Comparisons and discussions always enrich our lives and we are busy making comparisons in almost everything , be it smartphones, operating systems, technologies, electing candidates or anything else.
Let us bring in a similar spark in comparing the three main data analytic tools:
SAS and R have always been a strongly debated topic in the field of data analytics. Python surely is another worthy contender. This discussion is surely going to help you to enhance your knowledge and know that for your research which one is the best analytical software.
Firstly, let’s look at the background of the three tools individually:
SAS: For a long time, SAS has been the undisputed market leader in the field of commercial analytics. The kind of function it offers are many in number. It supports quick learning and gives a strong technical support because it has a good GUI(Enterprise and Guide Miner). One drawback of the tool is that it is expensive and is not upgraded with the latest statistical functions.
R: R has found most if its usage in the field of academics and research. It is an open source technique, because of which the latest techniques get released far more quickly. There are sufficient tutorials theatre available online for the same, and it is a very cost effective option.
Python: Over the years, the use of python has grown significantly. At present it offers functions for almost all statistical operations that one may want to perform. Today it depicts extreme strength in operations and structured data.

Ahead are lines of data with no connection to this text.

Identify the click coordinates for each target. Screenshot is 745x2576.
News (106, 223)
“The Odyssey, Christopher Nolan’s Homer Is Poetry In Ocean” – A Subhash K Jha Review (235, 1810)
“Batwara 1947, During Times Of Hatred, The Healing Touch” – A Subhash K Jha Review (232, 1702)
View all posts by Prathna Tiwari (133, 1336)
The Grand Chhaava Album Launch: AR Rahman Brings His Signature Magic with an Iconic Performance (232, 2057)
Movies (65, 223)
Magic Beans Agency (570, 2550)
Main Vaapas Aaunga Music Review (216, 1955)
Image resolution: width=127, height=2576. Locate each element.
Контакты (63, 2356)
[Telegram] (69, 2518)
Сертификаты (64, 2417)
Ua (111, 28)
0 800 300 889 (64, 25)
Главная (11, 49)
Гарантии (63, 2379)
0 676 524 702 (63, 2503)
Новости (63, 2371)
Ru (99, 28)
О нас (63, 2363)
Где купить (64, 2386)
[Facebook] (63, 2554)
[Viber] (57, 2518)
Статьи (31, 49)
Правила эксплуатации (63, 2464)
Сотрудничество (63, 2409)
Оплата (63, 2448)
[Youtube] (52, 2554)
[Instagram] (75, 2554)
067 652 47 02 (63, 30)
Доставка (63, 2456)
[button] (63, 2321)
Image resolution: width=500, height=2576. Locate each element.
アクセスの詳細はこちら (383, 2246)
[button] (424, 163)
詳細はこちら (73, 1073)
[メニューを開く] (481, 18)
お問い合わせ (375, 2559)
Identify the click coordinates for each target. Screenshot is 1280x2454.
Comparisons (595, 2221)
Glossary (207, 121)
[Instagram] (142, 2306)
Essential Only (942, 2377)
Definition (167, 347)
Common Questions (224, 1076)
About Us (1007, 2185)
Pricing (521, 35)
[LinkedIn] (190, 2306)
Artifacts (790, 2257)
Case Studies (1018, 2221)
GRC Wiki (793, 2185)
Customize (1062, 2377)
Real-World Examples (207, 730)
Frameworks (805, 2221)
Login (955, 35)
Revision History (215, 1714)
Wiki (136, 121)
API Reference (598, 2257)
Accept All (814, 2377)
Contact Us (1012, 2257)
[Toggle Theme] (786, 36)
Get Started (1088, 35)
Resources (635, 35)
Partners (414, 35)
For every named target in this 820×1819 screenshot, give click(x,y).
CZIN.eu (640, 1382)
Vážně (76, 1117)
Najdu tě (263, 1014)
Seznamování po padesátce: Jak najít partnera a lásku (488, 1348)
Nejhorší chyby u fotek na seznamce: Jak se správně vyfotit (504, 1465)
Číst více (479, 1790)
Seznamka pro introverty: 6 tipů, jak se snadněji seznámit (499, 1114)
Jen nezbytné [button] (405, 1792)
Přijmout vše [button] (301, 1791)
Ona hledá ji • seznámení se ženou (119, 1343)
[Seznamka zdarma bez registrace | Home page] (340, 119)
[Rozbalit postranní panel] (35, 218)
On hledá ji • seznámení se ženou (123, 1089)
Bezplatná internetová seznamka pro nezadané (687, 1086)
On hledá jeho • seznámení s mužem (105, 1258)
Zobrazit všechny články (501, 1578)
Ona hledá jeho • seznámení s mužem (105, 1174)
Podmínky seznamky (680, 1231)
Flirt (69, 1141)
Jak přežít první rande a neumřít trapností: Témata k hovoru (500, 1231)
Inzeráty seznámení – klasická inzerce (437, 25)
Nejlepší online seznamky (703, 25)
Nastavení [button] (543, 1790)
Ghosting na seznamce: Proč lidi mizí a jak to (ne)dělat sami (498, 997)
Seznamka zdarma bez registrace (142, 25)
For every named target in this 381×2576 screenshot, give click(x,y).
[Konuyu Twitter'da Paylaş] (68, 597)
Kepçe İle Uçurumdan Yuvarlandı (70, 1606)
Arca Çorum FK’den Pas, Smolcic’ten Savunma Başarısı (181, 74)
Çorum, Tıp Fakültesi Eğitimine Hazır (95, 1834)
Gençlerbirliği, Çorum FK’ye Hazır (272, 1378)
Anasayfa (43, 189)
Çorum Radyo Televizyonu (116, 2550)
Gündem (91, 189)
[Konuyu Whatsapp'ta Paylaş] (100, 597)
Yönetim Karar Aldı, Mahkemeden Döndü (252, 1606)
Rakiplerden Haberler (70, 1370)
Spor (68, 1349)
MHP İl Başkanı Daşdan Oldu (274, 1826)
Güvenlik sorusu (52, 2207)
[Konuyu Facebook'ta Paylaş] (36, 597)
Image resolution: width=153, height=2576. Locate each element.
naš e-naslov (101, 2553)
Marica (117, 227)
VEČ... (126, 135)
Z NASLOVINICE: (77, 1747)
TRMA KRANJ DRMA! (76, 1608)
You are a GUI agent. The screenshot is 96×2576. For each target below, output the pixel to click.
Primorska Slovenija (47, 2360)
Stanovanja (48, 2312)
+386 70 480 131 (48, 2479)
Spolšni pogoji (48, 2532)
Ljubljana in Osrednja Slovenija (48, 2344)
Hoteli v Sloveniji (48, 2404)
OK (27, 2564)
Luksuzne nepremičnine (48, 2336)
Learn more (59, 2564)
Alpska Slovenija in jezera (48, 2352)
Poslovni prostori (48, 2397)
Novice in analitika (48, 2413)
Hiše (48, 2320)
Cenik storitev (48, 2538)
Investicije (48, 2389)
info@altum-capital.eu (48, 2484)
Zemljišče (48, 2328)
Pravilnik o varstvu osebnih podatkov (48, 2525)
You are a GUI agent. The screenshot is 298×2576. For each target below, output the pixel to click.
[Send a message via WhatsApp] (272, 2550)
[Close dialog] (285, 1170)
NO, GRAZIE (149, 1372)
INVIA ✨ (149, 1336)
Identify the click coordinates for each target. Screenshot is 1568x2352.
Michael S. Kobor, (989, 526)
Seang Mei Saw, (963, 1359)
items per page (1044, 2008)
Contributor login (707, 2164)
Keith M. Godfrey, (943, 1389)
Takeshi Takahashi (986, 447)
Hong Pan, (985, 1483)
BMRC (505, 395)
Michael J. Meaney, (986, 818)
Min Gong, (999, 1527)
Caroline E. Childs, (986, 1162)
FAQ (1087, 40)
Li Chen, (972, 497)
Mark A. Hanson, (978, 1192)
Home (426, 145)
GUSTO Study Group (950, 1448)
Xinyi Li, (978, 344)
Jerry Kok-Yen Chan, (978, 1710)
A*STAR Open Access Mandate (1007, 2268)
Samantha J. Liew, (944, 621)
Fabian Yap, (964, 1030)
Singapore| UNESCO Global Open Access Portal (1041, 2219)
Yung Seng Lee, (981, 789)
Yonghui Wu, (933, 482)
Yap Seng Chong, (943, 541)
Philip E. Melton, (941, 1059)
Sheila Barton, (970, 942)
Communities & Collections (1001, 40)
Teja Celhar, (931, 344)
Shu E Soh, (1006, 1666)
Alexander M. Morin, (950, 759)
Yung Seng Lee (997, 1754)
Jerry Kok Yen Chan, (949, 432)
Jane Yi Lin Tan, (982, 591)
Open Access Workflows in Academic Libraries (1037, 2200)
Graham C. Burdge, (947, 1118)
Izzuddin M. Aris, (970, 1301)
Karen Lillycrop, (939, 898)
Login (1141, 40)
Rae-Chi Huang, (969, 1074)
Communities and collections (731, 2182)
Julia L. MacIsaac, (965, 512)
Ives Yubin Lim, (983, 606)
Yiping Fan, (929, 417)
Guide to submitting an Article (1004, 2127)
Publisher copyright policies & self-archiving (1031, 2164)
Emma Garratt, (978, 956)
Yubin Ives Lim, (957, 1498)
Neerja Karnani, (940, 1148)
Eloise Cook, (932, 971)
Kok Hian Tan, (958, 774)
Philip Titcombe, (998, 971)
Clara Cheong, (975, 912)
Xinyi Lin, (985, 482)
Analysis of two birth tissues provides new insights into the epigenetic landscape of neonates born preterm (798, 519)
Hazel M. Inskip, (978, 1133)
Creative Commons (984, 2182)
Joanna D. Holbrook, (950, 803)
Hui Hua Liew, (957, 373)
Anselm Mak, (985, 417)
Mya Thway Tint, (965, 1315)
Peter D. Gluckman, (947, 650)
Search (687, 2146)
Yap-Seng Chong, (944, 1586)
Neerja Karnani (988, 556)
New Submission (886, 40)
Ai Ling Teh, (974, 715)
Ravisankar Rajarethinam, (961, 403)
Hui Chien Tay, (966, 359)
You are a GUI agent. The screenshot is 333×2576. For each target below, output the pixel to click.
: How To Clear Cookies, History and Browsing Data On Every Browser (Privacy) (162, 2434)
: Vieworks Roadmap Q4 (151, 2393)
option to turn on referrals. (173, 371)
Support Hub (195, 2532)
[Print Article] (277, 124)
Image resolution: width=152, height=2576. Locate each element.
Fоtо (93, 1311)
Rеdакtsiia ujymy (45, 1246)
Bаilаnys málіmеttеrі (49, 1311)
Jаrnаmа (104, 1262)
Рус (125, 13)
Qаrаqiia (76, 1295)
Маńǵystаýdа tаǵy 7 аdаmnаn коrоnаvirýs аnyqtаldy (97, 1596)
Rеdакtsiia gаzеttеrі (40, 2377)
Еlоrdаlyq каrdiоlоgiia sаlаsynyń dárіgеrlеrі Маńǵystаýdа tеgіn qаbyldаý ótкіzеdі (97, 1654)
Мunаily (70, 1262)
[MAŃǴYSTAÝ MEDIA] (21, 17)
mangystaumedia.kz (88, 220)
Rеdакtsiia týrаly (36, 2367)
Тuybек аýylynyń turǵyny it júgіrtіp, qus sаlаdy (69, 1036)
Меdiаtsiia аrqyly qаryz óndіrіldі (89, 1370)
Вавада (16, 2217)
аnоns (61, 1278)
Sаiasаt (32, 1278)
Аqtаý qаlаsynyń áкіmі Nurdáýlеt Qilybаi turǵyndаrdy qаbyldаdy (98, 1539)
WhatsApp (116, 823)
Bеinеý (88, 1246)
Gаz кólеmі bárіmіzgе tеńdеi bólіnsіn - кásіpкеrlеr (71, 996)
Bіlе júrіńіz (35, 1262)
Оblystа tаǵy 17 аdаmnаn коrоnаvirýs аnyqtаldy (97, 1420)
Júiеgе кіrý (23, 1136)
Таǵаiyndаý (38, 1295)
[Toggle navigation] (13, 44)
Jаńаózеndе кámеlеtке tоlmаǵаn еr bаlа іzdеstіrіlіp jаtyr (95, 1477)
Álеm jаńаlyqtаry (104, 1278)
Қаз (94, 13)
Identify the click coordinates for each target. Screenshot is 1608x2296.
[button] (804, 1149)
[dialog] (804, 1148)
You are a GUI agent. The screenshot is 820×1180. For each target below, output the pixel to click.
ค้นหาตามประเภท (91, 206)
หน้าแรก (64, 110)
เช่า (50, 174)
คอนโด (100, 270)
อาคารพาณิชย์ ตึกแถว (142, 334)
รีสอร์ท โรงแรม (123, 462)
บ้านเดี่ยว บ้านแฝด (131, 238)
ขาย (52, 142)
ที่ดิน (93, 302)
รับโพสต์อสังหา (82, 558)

The comparison of these tools can be done on the following attributes:
- The ability to handle data
- Graphical representation options
- The advancement in tool options
Availability: SAS needs to be bought in comparison to R and Python which are free softwares and can be downloaded easily. Here of-course, SAS lags behind because of its inaccessibility.
Cost: SAS is expensive vis-à-vis the other two. However, it is still commercially the most used software. Individuals usually don’t invest in it for personal use.
The ability to handle data: A few years down the lane SAS had more capacity in data handling, proving more advantageous than the other two. However, it is not the same case anymore since all three have similar data handling capabilities.
Graphical representation options: SAS lacks features in graphical representation and R has the best among the three. Python’s graphical options lie somewhere in between.
The advancement in tool options: R and Python are able to upgrade far more easily as compared to SAS because all its upgrades are released in a controlled environment and are well tested. On the contrary, there are more chances of error in the open contributions made in R and Python.